You can maybe ask your host to set up a honeypot... Or block the IPs he's DDoSing from, then hope he doesn't have more than one botnet.
 
Well, here's a question - what type of DDoS? If it's a SYN flood, disable SYN incoming and/or throttle it using IPTables - this will at least slow it down, but not stop it.

The way it works is it requests a SYN

You reply with a ACK SYN

(it sends 1, you send 2 - therefore creating the overflow/flood)

I think that's right, I'm a little rusty on my DDoS's - but if you throttle for 1 response per IP, per.. lets say .. hour, this should throttle the bandwidth down to half. Then they can block it via their firewalls

Just a suggestion, this is what I did when I ran a hosting company (and helped with VPS's, etc)
 
(it sends 1, you send 2 - therefore creating the overflow/flood)

This is incorrect. There are three phases to the TCP handshake.
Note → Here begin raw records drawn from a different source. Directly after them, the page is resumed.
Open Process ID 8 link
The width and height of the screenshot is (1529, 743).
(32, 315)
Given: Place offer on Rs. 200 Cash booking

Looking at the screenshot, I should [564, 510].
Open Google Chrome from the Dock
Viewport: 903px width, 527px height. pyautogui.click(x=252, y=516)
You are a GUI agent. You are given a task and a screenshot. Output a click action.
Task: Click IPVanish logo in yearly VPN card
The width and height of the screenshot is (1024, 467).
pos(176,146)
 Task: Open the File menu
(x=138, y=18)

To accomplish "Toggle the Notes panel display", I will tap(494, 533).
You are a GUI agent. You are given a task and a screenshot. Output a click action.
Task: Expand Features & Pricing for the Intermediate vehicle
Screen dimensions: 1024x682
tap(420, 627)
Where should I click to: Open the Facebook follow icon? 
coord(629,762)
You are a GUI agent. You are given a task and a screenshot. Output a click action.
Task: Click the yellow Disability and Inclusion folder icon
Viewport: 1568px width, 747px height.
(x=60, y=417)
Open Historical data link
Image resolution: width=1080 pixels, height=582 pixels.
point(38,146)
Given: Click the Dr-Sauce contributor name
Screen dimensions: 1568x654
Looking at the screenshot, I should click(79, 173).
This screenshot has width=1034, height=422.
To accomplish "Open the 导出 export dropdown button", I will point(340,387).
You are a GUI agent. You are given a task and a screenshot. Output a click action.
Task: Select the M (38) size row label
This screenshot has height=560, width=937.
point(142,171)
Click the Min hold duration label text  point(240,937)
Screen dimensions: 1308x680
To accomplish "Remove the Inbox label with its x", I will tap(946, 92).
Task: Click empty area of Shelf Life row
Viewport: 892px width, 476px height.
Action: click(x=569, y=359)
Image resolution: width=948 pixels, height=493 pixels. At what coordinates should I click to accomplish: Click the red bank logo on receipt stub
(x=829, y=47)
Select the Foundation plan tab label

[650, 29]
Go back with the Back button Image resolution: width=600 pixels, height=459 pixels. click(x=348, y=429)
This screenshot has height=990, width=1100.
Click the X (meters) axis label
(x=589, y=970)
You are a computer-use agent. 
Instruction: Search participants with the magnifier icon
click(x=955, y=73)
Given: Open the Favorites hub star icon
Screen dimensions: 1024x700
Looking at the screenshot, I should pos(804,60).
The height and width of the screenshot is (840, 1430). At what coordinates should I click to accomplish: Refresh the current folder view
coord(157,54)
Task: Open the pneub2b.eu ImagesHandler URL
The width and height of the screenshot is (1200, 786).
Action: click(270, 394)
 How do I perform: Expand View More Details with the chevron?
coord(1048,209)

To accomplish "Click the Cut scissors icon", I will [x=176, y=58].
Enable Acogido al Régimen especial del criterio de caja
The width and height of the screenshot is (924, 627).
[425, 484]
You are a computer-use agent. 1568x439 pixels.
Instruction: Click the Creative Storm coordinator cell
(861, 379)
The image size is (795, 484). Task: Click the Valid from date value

1. Computer connects to you with the SYN bit set in the TCP header
2. Your computer responds with both the SYN and ACK bit set in the TCP header
3. Computer sends the last phase with the ACK bit set in the tcp header

All further communications within the TCP session are performed with just the ACK bit set.

Throttling one response per IP per hour will effectively break your site for many, many people.

Although you are completely correct, the method of combating a DoS attack will depend on the method being used.

To the OP, your best bet is to make sure your provider is blocking the attack and that you're not getting charged for the bandwidth. Then wait it out.
 
Is this a shared hosting account or a dedicated server?

Theres only so much you can do to limit a ddos if it's flooding your port you can't really stop it at the server level but the majority of attacks now adays will be service level attacks (IE against the webserver) which it is going to depend upon the exact nature of the attack on how you deal with it.

If it's just a few hundred or a few thousand ips you can filter them in no time at all, if it's a larger base and it's low bandwidth SYN you could use a tarpit to limit it.